There are many ways that a robot can get information from humans, such as voice, keyboard, or camera. This project recognizes human interaction via visual features from body/hands actions. The main topic is divided into two parts:
- Body and hand detection: detect body and hand joints in the image/video.
- Gesture recognition: The sequence of detected body/hand joints is used for recognizing sign language. In this step, the library should be extended to acknowledge word gestures from the entire image sequence, not only a single char from an image.
- Extension: Currently, the robot can only learn the gesture from the predefined patterns, which appear in the training data. However, the training dataset is not always available for all motions. Therefore, by applying some unsupervised techniques, which I will explain later, the robot can recognize some gestures without any supervised dataset.
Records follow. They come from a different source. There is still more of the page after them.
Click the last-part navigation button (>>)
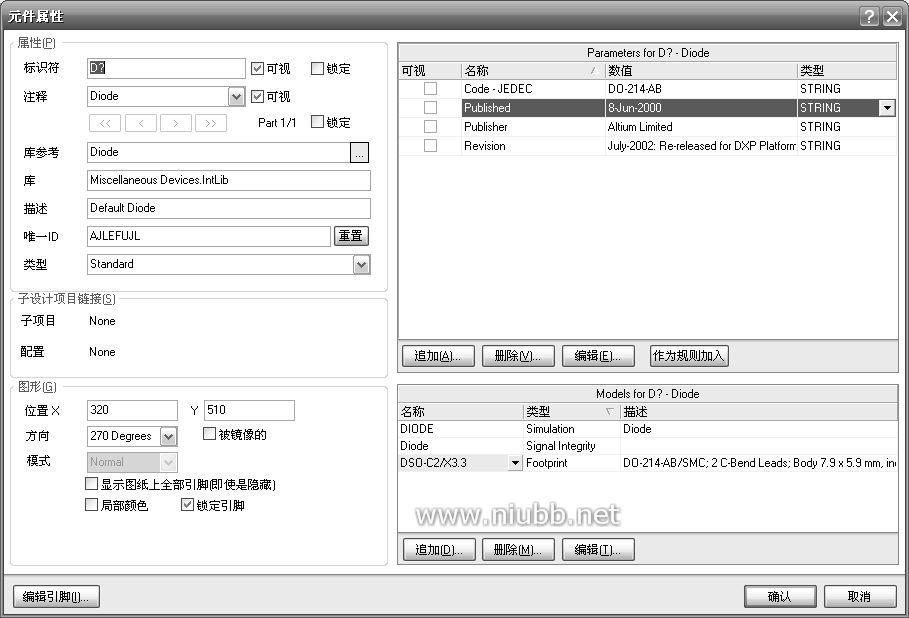 coord(210,123)
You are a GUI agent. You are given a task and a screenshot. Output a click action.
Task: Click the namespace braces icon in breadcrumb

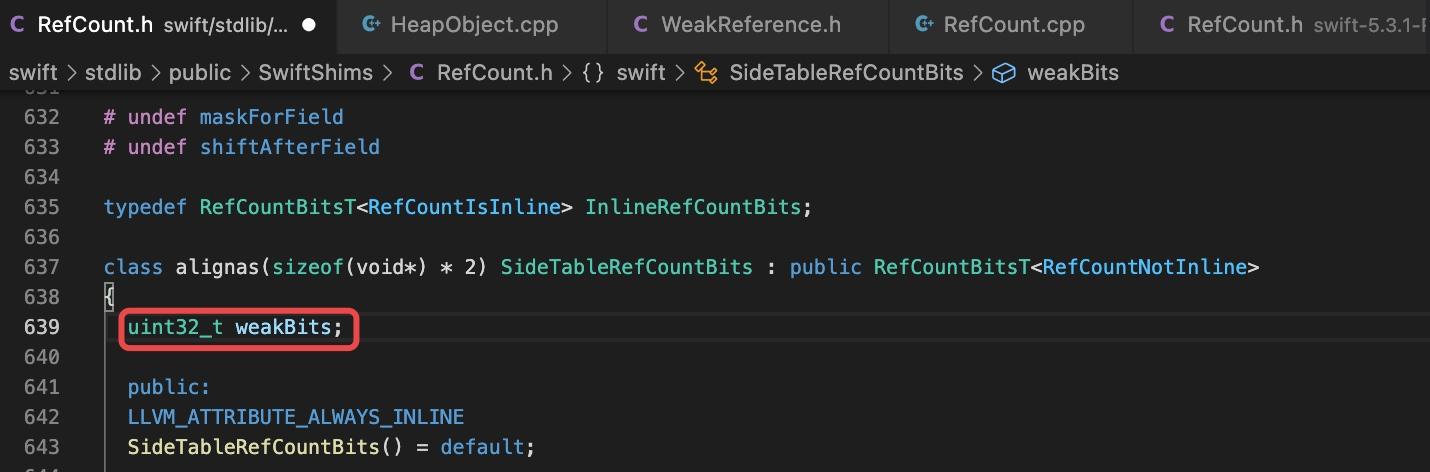point(593,72)
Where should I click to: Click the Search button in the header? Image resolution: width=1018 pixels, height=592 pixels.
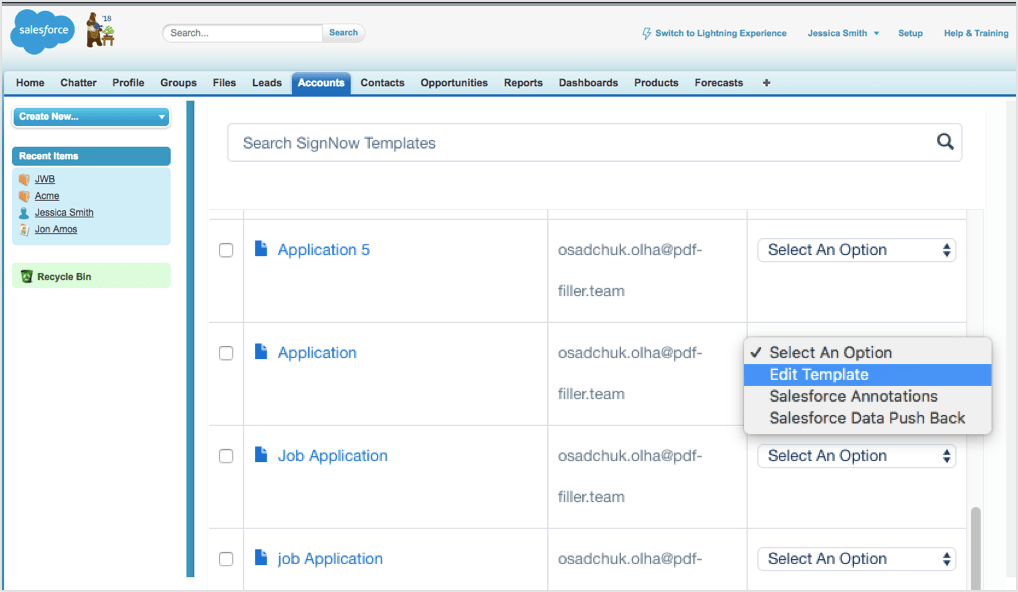(x=343, y=32)
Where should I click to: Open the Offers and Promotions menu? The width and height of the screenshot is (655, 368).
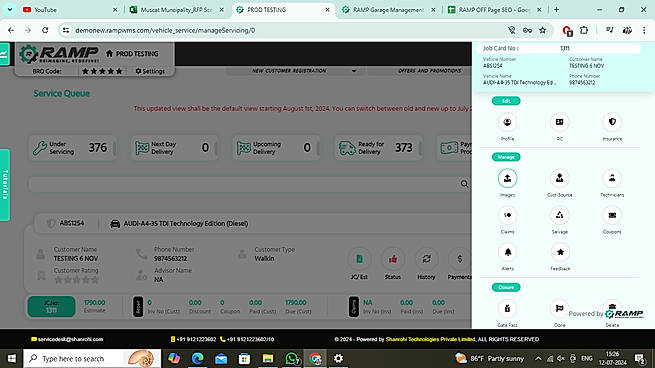[429, 71]

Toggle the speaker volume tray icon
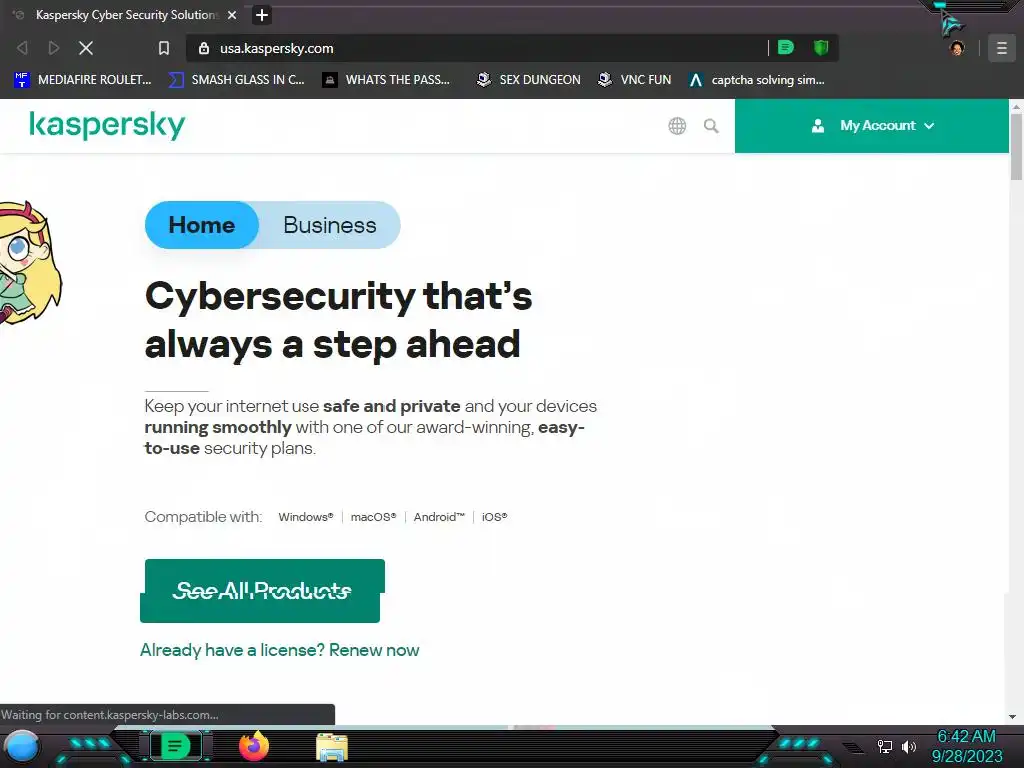coord(908,746)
There are 2 approaches to recognize sign language: image-based and pose-based. In image-based approach, the video frames are used directly and feed directly to recognizer. Meanwhile, the input for pose-based model is body/hand joint positions. Therefore, we need to implement the body hand joint detector for this project. I also set up some requirements for this project to fit with edge devices and real-time inference:
- Using only images from CameraSimple component.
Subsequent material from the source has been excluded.